An election year already defined by a cascade of national crises descended further into chaos Friday with President Donald Trump declaring that he’s tested positive for the coronavirus after consistently playing down the threat.
No one knows exactly what comes next.
At the least, the development settles the focus of the campaign right where Democratic nominee Joe Biden has put his emphasis for months: on Trump’s response to a pandemic that has killed more than 200,000 people in the U.S. And for the short term, it’s grounded Trump in a quarantine, denying him the large public rallies that fuel his campaign.

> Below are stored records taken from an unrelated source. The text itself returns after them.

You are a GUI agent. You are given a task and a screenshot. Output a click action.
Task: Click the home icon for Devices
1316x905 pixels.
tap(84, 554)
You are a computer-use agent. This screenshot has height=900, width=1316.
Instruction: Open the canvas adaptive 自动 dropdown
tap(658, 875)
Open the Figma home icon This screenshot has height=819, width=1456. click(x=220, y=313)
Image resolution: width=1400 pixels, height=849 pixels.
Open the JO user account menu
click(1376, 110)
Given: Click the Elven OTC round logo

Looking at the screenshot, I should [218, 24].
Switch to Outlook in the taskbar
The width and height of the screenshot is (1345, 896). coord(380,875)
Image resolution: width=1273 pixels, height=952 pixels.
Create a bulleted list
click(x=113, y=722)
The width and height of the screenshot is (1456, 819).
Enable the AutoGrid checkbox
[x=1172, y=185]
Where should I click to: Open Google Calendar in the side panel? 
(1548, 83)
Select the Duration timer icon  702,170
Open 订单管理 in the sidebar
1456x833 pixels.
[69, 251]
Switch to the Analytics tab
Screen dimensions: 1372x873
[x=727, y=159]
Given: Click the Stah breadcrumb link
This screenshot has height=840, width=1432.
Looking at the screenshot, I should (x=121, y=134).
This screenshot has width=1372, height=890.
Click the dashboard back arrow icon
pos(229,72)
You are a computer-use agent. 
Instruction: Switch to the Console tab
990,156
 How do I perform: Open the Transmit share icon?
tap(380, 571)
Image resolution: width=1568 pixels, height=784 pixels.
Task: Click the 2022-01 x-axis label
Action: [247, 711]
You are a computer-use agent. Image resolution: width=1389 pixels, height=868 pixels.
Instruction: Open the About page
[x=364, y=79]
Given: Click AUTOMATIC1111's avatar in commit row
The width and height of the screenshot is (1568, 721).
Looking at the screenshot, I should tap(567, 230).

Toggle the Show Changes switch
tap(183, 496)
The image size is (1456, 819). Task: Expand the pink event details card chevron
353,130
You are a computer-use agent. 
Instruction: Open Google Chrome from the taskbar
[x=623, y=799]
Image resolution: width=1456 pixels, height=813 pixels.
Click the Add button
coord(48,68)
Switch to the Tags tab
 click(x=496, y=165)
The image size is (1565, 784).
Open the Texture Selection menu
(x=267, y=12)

“From now until we get to the election, attention is going to be back where it should be: on COVID, the president’s response and the impact — and on health care,” said Democratic strategist Antjuan Seawright, a Biden supporter. “This proves our candidate was right all along.”
Karen Finney, another Democratic consultant and top adviser to Hillary Clinton’s 2016 campaign, said the immediate focus should be on the Trumps’ health. But she added the development proves that not even Trump, no matter his talents for dictating headlines and framing events, can control a pandemic.
“It’s a reminder that the American presidency is bigger than any one person, given the reach and depth this news has,” she said, noting that a health scare for a president not only dominates headlines but can rattle financial markets.
Trump tweeted Friday that he’d begin quarantining and recovery. He’s cancelled his weekend itinerary in Wisconsin, one of the three Great Lakes states that he won by less than 1 percentage point in 2016 on his way to the presidency.
Americans have already begun voting in several states, meanwhile, and tens of millions will receive absentee mail-in ballots or be eligible for in-person early voting in the coming weeks.
Biden’s campaign has not publicly confirmed the timing or results of the former vice president’s latest COVID-19 test. Biden was scheduled to travel to Michigan on Friday. Biden’s running mate, Kamala Harris, was slated for a trip to Las Vegas. It was unclear whether those plans might shift given the president’s diagnosis.
The Democratic nominee has been much more cautious in his travel itinerary than Trump, with fewer public events and all of them following social distancing guidelines. Only Thursday did Biden’s campaign announce that it would resume door-to-door canvassing in addition to its phone and digital outreach to voters.
A top Trump adviser did not immediately respond to a request for comment on how the president might adjust his strategy or tactics going forward.
But the president now faces pressure to adjust after declaring many times that the virus would “disappear.” The president has repeatedly ridiculed Biden for his approach. Throughout the spring and summer, when Biden wasn’t traveling regularly, the president said his challenger was “hiding in his basement.” At the rivals’ first debate Tuesday, Trump renewed his mockery over Biden wearing a mask.
“I put a mask on when I think I need it,” Trump said. “I don’t wear masks like him. Every time you see him he’s got a mask. He could be speaking 200 feet away and he shows up with the biggest mask I’ve ever seen.”
Biden laughed in response. “Makes a big difference” in preventing COVID-19 spread, Biden said, adding that “no serious person” argues otherwise.
Trump and Biden did not shake hands during the debate but stood without masks about 10 feet (3 meters) apart for the 90-minute event.
Both men are in high-risk categories for COVID complications. Trump is 74 years old and clinically obese. Biden is 77 years old.
Should Trump emerge with no visible effects, he could declare a speedy recovery as proof that he’s been right about COVID-19 being overblown. But that still would be at odds both with established science and with what Trump himself has said privately. Recordings by journalist Bob Woodward reveal Trump in early February detailing the “deadly” consequences of coronavirus, contrary to his public dismissiveness.
Seawright argued that any declaration of victory from Trump would appeal only to voters already determined to vote for him.
Despite the gravity of the news, Finney noted that other seismic stories beyond the pandemic are playing out ahead of the Nov. 3 election.
Trump’s Supreme Court nominee, Amy Coney Barrett, continues meetings with senators on Capitol Hill ahead of a fast-track confirmation process that is likely to further inflame political divisions in Congress and across the electorate. Barrett could end up being a decisive vote on election disputes or another constitutional challenge to the 2010 health care law that affects insurance eligibility for millions of Americans. And public demonstrations continue in many U.S. cities as part of a national reckoning on racism following years of police killings of Black Americans.
“The pandemic is top of mind for everyone,” Finney said, “but certainly for Black and brown Americans, so are the issues that have people in the streets peacefully protesting.”